Figure 3.

Mechanisms of NLRP3 inflammasome and pyroptosis in DCM. Taking cardiomyocytes as an example, hyperglycemia increases the generation of intracellular ROS, induced by mitochondrial dysfunction, which causes the separation of TXNIP from TRX and binds to NLRP3. This process results in NLRP3 inflammasome activation and pro-caspase-1 autocleavage. Additionally, ROS activates NF-κB, promoting the construction of molecular platform for NLRP3 inflammasome and self-cleavage of caspase-1, then facilitates the procession of IL-1β and IL-18. Activated caspase-1 also promotes GSDMD cleavage into its active form, subsequently inducing membrane pore formation and leading to cellular swelling and pyroptosis.

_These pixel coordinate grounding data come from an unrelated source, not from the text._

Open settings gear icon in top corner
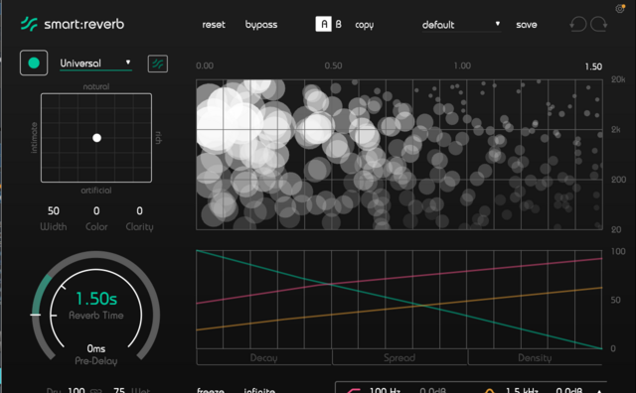(x=620, y=9)
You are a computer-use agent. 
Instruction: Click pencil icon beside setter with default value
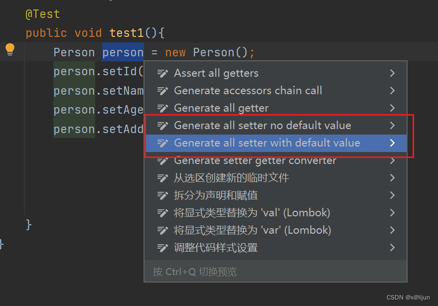162,143
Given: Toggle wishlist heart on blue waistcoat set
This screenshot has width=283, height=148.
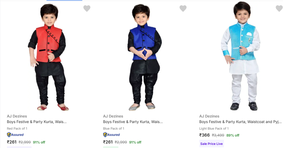Looking at the screenshot, I should tap(183, 9).
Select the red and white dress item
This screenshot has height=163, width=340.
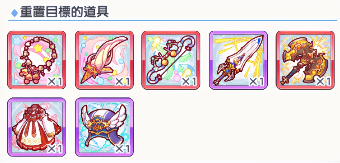tap(37, 127)
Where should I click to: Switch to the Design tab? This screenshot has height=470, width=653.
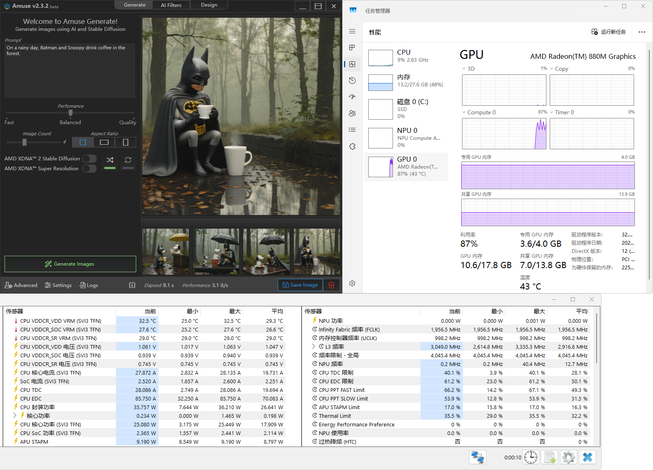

CY-09 and MCC950 are the special inhibitors of NLRP3, which can exert an inhibitory effect by combining directly into ATP-binding motif of NACHT domain and restraining the ATPase activity of NLRP3. DMF can respond to GSDMD at a pivotal cysteine residue to promote GSDMD succination, then affects the interaction between GSDMD and caspases and consequent reactions. Disulfiram, a potent inhibitor of GSDMD, can abolish the formation of plasma membranes pore induced by GSDMD.